▸ Exercise: Retype, exactly as they appear below, the lines between the line holding "Click empty white space right of 证件类型 请选择" and the line holding "Task: Select the pencil draw curve tool", both ends included.

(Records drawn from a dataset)
Segment Open

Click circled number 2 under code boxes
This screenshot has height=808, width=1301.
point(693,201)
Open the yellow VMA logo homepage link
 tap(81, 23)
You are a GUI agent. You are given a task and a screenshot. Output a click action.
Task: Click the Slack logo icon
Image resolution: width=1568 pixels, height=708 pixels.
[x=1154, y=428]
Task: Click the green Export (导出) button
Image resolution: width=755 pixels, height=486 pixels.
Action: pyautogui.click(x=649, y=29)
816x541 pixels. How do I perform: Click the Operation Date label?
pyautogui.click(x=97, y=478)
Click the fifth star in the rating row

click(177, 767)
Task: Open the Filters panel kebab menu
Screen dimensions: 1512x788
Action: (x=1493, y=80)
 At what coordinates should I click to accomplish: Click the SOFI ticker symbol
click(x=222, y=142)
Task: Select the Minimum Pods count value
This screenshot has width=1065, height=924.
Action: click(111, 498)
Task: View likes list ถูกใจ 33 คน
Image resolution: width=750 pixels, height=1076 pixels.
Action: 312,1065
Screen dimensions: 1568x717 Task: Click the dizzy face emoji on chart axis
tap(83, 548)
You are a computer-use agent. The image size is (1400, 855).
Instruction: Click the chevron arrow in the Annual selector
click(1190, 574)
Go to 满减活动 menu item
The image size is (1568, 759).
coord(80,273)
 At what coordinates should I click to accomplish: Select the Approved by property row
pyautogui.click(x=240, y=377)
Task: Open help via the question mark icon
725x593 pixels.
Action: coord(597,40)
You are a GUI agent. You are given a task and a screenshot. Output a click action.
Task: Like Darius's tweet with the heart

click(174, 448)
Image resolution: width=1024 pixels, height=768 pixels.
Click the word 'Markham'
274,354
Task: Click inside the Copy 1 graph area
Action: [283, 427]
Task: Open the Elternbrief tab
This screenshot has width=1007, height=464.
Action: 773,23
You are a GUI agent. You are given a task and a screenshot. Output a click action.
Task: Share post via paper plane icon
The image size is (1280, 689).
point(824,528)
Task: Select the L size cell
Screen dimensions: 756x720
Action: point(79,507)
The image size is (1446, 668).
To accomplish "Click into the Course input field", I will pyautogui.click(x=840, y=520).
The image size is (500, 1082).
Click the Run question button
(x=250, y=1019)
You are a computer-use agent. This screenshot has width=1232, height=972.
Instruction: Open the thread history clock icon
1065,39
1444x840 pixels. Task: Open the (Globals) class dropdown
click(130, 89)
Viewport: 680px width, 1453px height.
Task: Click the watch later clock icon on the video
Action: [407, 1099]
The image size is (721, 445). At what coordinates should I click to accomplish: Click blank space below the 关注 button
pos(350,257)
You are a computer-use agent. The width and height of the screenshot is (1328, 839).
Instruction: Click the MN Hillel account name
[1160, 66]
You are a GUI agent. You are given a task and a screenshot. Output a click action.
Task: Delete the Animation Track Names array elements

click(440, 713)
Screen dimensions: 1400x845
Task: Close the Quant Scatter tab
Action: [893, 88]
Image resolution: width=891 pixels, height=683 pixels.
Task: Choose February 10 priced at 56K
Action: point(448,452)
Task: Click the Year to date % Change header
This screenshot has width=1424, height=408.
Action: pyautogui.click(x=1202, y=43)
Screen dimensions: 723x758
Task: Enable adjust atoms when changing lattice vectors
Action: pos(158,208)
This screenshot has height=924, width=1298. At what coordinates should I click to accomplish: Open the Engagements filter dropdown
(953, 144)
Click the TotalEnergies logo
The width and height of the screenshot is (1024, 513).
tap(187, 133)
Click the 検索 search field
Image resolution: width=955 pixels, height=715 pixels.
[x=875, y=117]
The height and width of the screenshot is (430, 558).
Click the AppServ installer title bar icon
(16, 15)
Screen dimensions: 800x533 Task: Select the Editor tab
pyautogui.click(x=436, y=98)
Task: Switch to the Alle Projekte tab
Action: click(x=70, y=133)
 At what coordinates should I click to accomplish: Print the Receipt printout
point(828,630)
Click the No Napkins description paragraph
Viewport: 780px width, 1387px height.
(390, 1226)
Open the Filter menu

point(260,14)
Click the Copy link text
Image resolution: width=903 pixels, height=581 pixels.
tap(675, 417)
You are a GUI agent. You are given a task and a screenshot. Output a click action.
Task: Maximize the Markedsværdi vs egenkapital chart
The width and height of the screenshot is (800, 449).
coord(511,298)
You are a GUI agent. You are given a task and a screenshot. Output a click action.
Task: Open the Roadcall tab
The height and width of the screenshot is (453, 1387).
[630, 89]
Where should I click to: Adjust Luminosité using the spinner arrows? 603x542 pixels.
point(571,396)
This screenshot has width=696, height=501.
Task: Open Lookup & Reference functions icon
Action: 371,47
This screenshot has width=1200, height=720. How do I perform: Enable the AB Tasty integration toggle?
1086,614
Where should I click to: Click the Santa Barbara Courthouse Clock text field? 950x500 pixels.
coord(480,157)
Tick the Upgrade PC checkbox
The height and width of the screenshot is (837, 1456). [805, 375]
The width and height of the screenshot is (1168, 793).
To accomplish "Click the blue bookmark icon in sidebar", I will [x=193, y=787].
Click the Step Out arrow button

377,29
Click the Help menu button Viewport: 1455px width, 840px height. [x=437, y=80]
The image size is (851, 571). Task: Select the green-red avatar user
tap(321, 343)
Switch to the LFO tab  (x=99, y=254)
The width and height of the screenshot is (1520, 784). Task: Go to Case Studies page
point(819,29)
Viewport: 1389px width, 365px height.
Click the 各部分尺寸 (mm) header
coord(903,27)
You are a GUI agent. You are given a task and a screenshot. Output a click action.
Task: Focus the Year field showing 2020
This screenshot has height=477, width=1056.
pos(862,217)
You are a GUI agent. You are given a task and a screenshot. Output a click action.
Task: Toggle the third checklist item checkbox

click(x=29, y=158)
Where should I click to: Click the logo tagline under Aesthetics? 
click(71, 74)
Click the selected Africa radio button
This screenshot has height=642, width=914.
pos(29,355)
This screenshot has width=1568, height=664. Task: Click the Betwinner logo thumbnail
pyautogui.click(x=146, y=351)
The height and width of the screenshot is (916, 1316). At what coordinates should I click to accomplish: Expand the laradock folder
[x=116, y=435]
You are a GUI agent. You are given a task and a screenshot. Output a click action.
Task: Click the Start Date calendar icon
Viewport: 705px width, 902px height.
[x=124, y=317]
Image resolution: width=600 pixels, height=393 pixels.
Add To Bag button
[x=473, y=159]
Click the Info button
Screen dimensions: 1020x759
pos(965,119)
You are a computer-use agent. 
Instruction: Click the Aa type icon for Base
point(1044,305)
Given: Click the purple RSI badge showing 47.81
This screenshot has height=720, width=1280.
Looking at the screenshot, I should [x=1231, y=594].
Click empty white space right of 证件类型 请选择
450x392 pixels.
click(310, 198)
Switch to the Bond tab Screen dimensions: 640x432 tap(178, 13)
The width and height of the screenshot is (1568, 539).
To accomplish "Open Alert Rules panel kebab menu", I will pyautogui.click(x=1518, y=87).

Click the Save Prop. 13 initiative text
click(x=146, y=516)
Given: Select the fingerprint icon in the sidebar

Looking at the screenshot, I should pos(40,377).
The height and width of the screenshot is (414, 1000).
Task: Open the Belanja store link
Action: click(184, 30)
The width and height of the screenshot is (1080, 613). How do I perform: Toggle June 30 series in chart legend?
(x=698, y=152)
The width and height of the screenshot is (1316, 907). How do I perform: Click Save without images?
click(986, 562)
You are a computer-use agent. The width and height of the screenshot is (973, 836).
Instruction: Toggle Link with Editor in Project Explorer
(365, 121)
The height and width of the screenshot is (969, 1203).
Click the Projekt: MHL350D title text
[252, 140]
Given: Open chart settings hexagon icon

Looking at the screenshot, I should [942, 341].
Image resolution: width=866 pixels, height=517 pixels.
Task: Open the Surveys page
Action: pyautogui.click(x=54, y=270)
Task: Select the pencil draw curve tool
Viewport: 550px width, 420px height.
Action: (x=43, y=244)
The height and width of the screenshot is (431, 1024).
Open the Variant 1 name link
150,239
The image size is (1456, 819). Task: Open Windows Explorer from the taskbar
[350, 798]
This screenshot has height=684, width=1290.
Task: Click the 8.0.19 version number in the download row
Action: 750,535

Segment Closed

▸ The completed task:
Click empty white space right of 证件类型 请选择
450x392 pixels.
click(310, 198)
Switch to the Bond tab Screen dimensions: 640x432 tap(178, 13)
The width and height of the screenshot is (1568, 539).
To accomplish "Open Alert Rules panel kebab menu", I will pyautogui.click(x=1518, y=87).

Click the Save Prop. 13 initiative text
click(x=146, y=516)
Given: Select the fingerprint icon in the sidebar

Looking at the screenshot, I should pos(40,377).
The height and width of the screenshot is (414, 1000).
Task: Open the Belanja store link
Action: click(184, 30)
The width and height of the screenshot is (1080, 613). How do I perform: Toggle June 30 series in chart legend?
(x=698, y=152)
The width and height of the screenshot is (1316, 907). How do I perform: Click Save without images?
click(986, 562)
You are a computer-use agent. The width and height of the screenshot is (973, 836).
Instruction: Toggle Link with Editor in Project Explorer
(365, 121)
The height and width of the screenshot is (969, 1203).
Click the Projekt: MHL350D title text
[252, 140]
Given: Open chart settings hexagon icon

Looking at the screenshot, I should [942, 341].
Image resolution: width=866 pixels, height=517 pixels.
Task: Open the Surveys page
Action: pyautogui.click(x=54, y=270)
Task: Select the pencil draw curve tool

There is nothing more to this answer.